Price stability is not a precise rate of inflation, held precisely constant all the time. Rather, as Mr. Greenspan has famously declared, price stability is a state of mind: That place where long-term investment decisions are not contaminated by either inflationary or deflationary expectations, where risk premiums associated with the financing of long-term investments will be their lowest and, by implication, where employment will be at its highest. The combination of high equity P/Es relative to residential property P/Es is a powerful proof statement that the U.S. has reached the promised land of price stability with full employment.

It is unfortunate that the U.S. has achieved this goal while the rest of the world has not.
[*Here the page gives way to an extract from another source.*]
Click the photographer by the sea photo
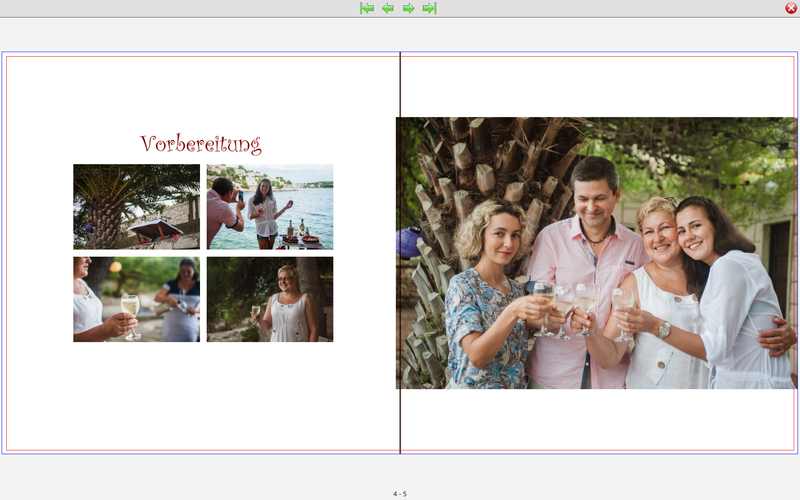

But it would be the height of folly for the U.S. to declare that it will pro-actively make the U.S. a less attractive place for investment, as a hedge against the risk that foreign investors might conclude that it is a less attractive place to invest, in the context of an improving global investment environment. The hard-landing cost of the hedge would be worse than the risk, which is not actually a risk, but a desired outcome.  
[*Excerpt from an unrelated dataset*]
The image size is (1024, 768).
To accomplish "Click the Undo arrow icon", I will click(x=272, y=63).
Trouble In The G-3 Central Bank Home

This is particularly the case in light of the Bank of Japan’s resolute pursuit of deflationary policy and the European Central Bank’s avowed intent to tighten monetary policy at the first signs of growth, which is actually being driven not by inflationary demand, but a deflationary supply side revolution. Indeed, as Mohamed El-Erian, PIMCO’s Head of Emerging Markets, has cogently and publicly warned, a significant risk to the global healing scenario is that the G-3 central banks tighten for parochial reasons (in Japan’s case, blithely accepting a stronger yen) and, in the process, give the world a deflationary shock. 1

The global central bank community was a functioning home last fall, with a clear goal of re-liquefying the globe, which ineluctably involved a falling dollar. It was a proud moment. Now, however, with re-liquefaction inching toward reflation, the central bank community is inching toward a dysfunctional home, with members threatening individually rational courses that are collectively irrational.

I believe the Fed will resist getting sucked into this deflationary game, aiming for a U.S. soft-landing, not a rapid reduction of the U.S. current account deficit, which could only be “achieved” via a hard landing. I must admit, however, that the FOMC’s decision last week to readopt a tightening bias did not bolster my soft-landing faith. After all, the FOMC officially declared, as recently as late August, that inflation risks were “markedly diminished.” Perhaps Mr. Greenspan signed off on the bias, merely to keep peace in the FOMC home, since he plans to “take back” the last of last year’s easing. If so, no problem. But the associated rhetoric did hint that prospective tightening might not be just about taking back easing, but about brute forcing U.S. growth into submission: “…the Federal Open Market Committee will need to be especially alert in the months ahead to the potential for costs to increase significantly in excess of productivity growth in a manner that could contribute to inflationary pressures.”  

A PIMCO Diet

Global economic healing need not be toxic to the health of the U.S. economy. But it might, if the Fed mistakenly pursues a blood-letting policy. Accordingly, prudent investors should be stocking the shelves with lower-fat, lower-salt food. As Bill explained in his unique shut-up-and-listen fashion in last month’s Investment Outlook , we are doing precisely that here at the PIMCO home. We are in a quality state of mind.

Paul McCulley
Executive Vice President
October 11, 1999
mcculley@pimco.com 

 

 

 

 

 

 

1 " The World Is Healing, But Still Delicate,” Sunday Business, September 26, 1999.